LaViDa: A Large Diffusion Language Model for Multimodal Understanding (2505.16839v3)

Abstract: Modern Vision-LLMs (VLMs) can solve a wide range of tasks requiring visual reasoning. In real-world scenarios, desirable properties for VLMs include fast inference and controllable generation (e.g., constraining outputs to adhere to a desired format). However, existing autoregressive (AR) VLMs like LLaVA struggle in these aspects. Discrete diffusion models (DMs) offer a promising alternative, enabling parallel decoding for faster inference and bidirectional context for controllable generation through text-infilling. While effective in language-only settings, DMs' potential for multimodal tasks is underexplored. We introduce LaViDa, a family of VLMs built on DMs. We build LaViDa by equipping DMs with a vision encoder and jointly fine-tune the combined parts for multimodal instruction following. To address challenges encountered, LaViDa incorporates novel techniques such as complementary masking for effective training, prefix KV cache for efficient inference, and timestep shifting for high-quality sampling. Experiments show that LaViDa achieves competitive or superior performance to AR VLMs on multi-modal benchmarks such as MMMU, while offering unique advantages of DMs, including flexible speed-quality tradeoff, controllability, and bidirectional reasoning. On COCO captioning, LaViDa surpasses Open-LLaVa-Next-8B by +4.1 CIDEr with 1.92x speedup. On bidirectional tasks, it achieves +59% improvement on Constrained Poem Completion. These results demonstrate LaViDa as a strong alternative to AR VLMs. Code and models will be released in the camera-ready version.

LaViDa: A Large Diffusion LLM for Multimodal Understanding

The paper introduces LaViDa, a family of Vision-LLMs (VLMs) based on diffusion models, presenting a novel alternative to autoregressive VLMs which are commonplace in the field. Vision-LLMs have demonstrated significant potential in various applications, thanks to their ability to process and integrate both visual and textual information. However, autoregressive VLMs, such as LLaVA, often suffer from slow inference speeds due to their sequential token generation approach. Diffusion models offer a promising substitute with their bidirectional context modeling and highly parallelizable inference process. This paper aims to bridge the gap in diffusion models’ application to multimodal tasks, exploiting these inherent advantages.

LaViDa integrates diffusion models with a vision encoder and leverages new techniques like complementary masking, prefix KV caching, and timestep shifting. This synergy allows LaViDa to achieve competitive or superior performance in multimodal benchmarks while inheriting the advantages of diffusion models such as faster inference and controllable generation. Notably, LaViDa surpasses Open-LLaVa-Next-Llama3-8B by +4.1 CIDEr in COCO captioning with a 1.92× speedup. Moreover, it demonstrates +59% improvement on constrained poem completion tasks, underscoring the potential of diffusion-based models in handling complex, bidirectional reasoning tasks — a noted weakness in AR models.

Technical Contributions

1. Complementary Masking: To enhance data efficiency, LaViDa introduces a masking scheme ensuring each token in the sequence contributes to learning.
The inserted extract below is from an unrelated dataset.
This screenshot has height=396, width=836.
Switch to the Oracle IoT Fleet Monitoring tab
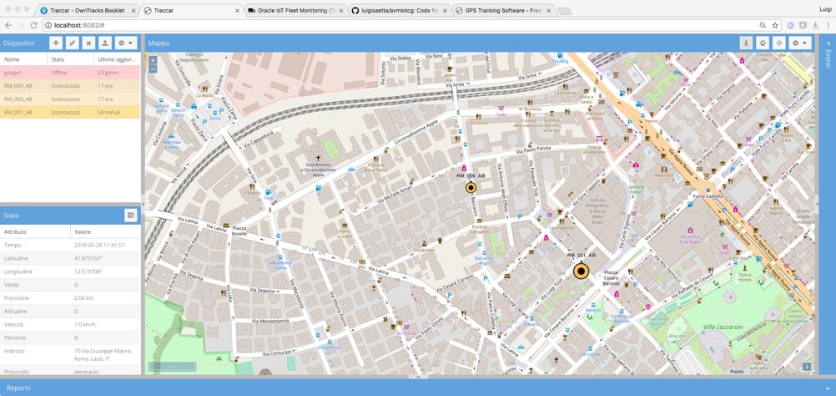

This innovation mitigates loss of crucial semantic content, particularly vital in multimodal instruction following tasks.
2. Prefix-DLM Caching: LaViDa employs a caching technique to expedite inference. By caching multimodal prompts, it addresses the prohibitive inference speed bottleneck observed in prior diffusion models, thus achieving substantial speed gains.
3. Timestep Shifting: This technique enables quality-optimized sampling at lower numbers of diffusion steps. By adapting the number of tokens unmasked per step, it enables customizable speed-quality tradeoffs — a significant advantage over deterministic sequential generation methods in autoregressive models.

Implications and Future Work

The results from LaViDa underscore its viability as a robust alternative to autoregressive VLMs, offering improved adaptability and speed-quality tradeoffs. The bidirectional nature of diffusion models enhances their handling of text infilling and constraint-based generation tasks, suggesting future developments in multimodal reasoning and structured output formatting.
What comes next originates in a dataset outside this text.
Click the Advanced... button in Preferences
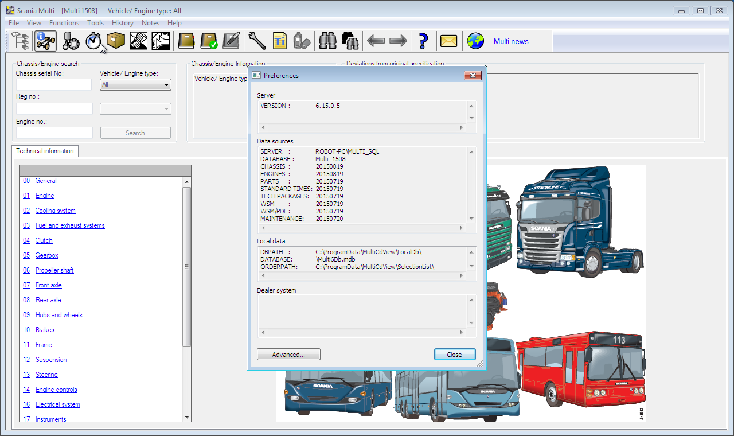(x=288, y=355)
This paper's contributions open a pathway for further research into leveraging discrete diffusion models for broader multimodal applications, including interactive systems needing real-time processing. The advantages of controllable generation in LaViDa could be further explored for applications in content creation, automated captioning, and interactive AI systems.

In conclusion, LaViDa demonstrates that diffusion models, equipped with strategically designed techniques, can effectively meet the demands of complex vision-language tasks, suggesting a promising direction for future AI developments across multimodal domains.